Kinsenda Mine
- Location: Haut-Katanga, DR Congo; 12°11′51″S 27°47′52″E﻿ / ﻿12.1975°S 27.797778°E;
- Production: Copper: 400 tonnes/month; Silver: 35,000 ounces/month; (2010)
- Opened: 2002
- Company: Metorex
- Website: www.metorexgroup.com/businesses/projects/kinsenda-project/

= Kinsenda mine =

Copper mine in the Democratic Republic of the Congo

The Kinsenda Mine (French: Mine de Kinsenda) is a copper mine that is being opened in Katanga Province, Democratic Republic of the Congo. It is located near the Zambian border town of Kasumbalesa. The mining company Metorex, based in Johannesburg, South Africa, is developing the property. Infrastructure design is based on mining of 40,000 tons of ore per month. There is a significant risk from groundwater inflow.
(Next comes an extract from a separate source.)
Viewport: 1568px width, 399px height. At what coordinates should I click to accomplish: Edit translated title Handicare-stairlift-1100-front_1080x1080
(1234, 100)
Construction of the ore processing plant started in July 2006, with planned capacity to produce 54,000 tonnes per month of 45% copper concentrate. By June 2008 the mine had been dewatered and work had started on re-establishing the surface and mine infrastructure.

In 2011, Metorex was seeking approval to invest $150 million in opening the mine. After the investment, the mine was projected to produce 20,000 tons a year of copper.